🤖 AI Summary
This work addresses the limitation of existing methods in jointly modeling multidimensional physical attributes (e.g., fragility, material) and spatial structure for vision-language understanding of object relationships—critical for task-oriented robotic manipulation planning. We propose the first VLM-driven end-to-end manipulation framework: (1) fine-tuning a visual language model to extract object attributes; (2) constructing an explicit spatial relation tree from image captions; (3) performing semantic re-planning over the tree via a language model; and (4) generating action sequences through multimodal representation fusion. Experiments demonstrate significant improvements in spatial reasoning accuracy under complex scenes. On real-robot tasks, our approach achieves higher task completion rates and more physically plausible manipulations, validating the effectiveness of attribute-augmented, structured spatial representations.
📝 Abstract
Vision-Language Models (VLMs) play a crucial role in robotic manipulation by enabling robots to understand and interpret the visual properties of objects and their surroundings, allowing them to perform manipulation based on this multimodal understanding. However, understanding object attributes and spatial relationships is a non-trivial task but is critical in robotic manipulation tasks. In this work, we present a new dataset focused on spatial relationships and attribute assignment and a novel method to utilize VLMs to perform object manipulation with task-oriented, high-level input. In this dataset, the spatial relationships between objects are manually described as captions. Additionally, each object is labeled with multiple attributes, such as fragility, mass, material, and transparency, derived from a fine-tuned vision language model.

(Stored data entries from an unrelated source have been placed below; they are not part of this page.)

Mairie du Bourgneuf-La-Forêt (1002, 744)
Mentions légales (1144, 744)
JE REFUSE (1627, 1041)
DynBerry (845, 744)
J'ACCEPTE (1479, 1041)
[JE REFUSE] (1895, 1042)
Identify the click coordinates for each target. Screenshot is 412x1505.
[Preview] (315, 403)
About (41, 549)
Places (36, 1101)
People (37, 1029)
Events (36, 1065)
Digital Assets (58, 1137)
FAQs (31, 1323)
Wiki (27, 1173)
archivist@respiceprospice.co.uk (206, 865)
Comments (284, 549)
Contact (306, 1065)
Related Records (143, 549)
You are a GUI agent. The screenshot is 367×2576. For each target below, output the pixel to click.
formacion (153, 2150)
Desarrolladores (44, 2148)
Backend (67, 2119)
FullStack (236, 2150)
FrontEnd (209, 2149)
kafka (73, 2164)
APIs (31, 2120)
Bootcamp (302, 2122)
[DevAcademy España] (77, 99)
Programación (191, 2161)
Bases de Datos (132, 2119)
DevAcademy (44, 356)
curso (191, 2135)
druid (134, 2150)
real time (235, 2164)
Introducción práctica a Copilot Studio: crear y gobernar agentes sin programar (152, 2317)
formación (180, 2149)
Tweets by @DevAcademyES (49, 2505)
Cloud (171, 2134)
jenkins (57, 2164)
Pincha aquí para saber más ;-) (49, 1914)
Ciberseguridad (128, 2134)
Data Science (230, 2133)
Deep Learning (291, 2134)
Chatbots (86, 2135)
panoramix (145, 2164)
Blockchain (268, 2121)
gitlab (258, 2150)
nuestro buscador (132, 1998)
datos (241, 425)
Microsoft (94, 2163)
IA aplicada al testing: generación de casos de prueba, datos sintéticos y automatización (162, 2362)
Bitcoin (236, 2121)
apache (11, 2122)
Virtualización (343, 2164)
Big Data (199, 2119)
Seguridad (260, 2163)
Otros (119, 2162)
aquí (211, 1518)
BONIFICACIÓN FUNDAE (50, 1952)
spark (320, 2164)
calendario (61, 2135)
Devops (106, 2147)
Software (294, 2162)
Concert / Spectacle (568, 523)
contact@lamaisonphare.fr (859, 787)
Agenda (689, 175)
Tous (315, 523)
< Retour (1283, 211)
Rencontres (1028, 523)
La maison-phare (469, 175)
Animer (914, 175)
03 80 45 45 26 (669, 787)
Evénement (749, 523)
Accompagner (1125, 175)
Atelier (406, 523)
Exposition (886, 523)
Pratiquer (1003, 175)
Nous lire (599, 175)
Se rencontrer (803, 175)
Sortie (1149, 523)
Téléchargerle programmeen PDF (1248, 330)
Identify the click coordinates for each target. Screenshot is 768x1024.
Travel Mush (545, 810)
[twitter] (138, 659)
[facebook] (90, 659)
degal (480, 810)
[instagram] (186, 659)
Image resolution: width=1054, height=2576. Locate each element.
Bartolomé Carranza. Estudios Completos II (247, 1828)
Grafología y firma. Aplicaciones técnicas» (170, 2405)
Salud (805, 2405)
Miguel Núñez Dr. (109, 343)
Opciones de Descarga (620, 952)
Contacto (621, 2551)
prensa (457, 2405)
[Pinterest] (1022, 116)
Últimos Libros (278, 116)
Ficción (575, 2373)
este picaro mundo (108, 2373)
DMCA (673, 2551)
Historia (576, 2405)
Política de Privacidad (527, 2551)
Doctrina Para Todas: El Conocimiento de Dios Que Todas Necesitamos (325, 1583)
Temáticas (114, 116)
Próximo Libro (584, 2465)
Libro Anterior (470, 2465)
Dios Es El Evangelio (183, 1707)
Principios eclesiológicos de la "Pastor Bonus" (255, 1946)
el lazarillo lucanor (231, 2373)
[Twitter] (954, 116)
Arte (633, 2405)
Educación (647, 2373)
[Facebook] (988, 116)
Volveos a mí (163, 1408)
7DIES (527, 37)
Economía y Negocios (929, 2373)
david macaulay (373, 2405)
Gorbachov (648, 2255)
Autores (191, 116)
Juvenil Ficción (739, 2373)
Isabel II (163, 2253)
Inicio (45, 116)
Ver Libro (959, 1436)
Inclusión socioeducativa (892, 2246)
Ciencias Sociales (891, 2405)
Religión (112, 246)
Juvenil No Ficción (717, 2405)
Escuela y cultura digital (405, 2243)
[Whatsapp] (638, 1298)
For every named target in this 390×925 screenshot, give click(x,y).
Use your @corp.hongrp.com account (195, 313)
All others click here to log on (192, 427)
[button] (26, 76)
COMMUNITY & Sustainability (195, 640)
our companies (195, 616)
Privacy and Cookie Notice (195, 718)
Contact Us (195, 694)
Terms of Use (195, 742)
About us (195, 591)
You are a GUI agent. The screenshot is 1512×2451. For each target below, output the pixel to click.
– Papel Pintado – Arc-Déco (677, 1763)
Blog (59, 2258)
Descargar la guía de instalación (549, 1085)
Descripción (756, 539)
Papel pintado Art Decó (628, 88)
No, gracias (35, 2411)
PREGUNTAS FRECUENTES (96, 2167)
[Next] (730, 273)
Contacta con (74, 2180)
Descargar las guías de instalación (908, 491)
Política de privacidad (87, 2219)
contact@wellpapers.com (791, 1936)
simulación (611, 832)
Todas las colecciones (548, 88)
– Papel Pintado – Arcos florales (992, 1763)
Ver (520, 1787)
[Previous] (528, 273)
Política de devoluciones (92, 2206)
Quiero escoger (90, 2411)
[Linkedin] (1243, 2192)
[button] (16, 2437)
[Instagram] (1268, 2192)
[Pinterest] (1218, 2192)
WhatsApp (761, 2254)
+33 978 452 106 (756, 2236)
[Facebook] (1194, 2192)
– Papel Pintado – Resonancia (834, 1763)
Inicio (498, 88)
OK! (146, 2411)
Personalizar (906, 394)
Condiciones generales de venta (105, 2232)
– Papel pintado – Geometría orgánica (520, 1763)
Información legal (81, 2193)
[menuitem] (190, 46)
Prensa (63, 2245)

The embedded object information from captions are automatically extracted and transformed into a data structure (in this case, tree, for demonstration purposes) that captures the spatial relationships among the objects within each image. The tree structures, along with the object attributes, are then fed into a language model to transform into a new tree structure that determines how these objects should be organized in order to accomplish a specific (high-level) task. We demonstrate that our method not only improves the comprehension of spatial relationships among objects in the visual environment but also enables robots to interact with these objects more effectively. As a result, this approach significantly enhances spatial reasoning in robotic manipulation tasks. To our knowledge, this is the first method of its kind in the literature, offering a novel solution that allows robots to more efficiently organize and utilize objects in their surroundings.